The amp actually has a – very good – headphone output next to the volume control, which turns off the speaker outputs when headphones are plugged in.
To the left are the power switch and input selector, and in the middle the aforementioned Lexie valves, which count down during valve warm-up when the amp is turned on, displaying the selected input and then volume. When muting the sound, the brightness is dimmed.
When not muting the sound, you can bathe in sound from top to bottom. The small footprint of the small amplifier is offset to that extent by a dynamic and vivid sound image.
Take strings, for example. The overture to Puccini’s La Boheme floats effortlessly out into space, and when the bigger strings come in, you can feel it vibrate in the sofa. At the same time, the strings sound weightless, resolved and open.
The vocal timbre may be a little thin compared to the Naim Uniti Star, but there’s a clearer focus on detail here, and you can hear more of the room sound on the recording.
At the same time, I wouldn’t say that the sound is thin over the entire tonal range.
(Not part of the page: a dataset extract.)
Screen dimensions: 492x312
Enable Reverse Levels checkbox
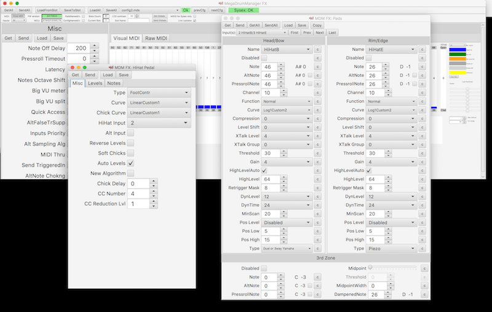130,143
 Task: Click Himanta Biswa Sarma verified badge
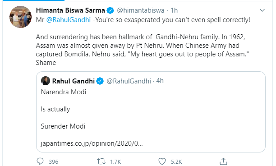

The double bass and drums on the Keith Jarrett Trio’s live recording of “If I Were a Bell” have good heft, and you can feel the snare drum in your diaphragm.
I was a little surprised at how well the amp managed to keep a grip on the dynamics when playing loud. 50 watts isn’t a lot, but it’s clear that Audio Research has given the amp a power supply that doesn’t easily run out of power.
“Cold Duck” by Al Jarreau thundered out of the speakers and thoroughly put me in my place. Because at first I thought the amp would go to pieces, especially in the bass, when I turned up the volume.
It didn’t. Instead, it played on unabated, and on lightly powered speakers like the Forte IV, it never runs out of power.
The I/50 doesn’t have the classic warm valve sound that characterises many valve amps. At the same time, it’s not as neutral as, say, the Octave V70 SE, nor as powerful, but it still has enough fullness to make guitars, pianos, double basses and baritones sound really convincing.
For the many who might be considering an integrated amplifier, and not be intimidated by the price tag, the compact Audio Research I/50 is very much worth considering. It can be equipped with turntable input, later also with DAC, and then it is as modern as any amplifier. Just with a sound signature and design that stands out – in a positive way.
If you match it with the right speakers and also ensure quality in the rest of the signal path, the Audio Research I/50 could be one of the most successful amp buys in this price range.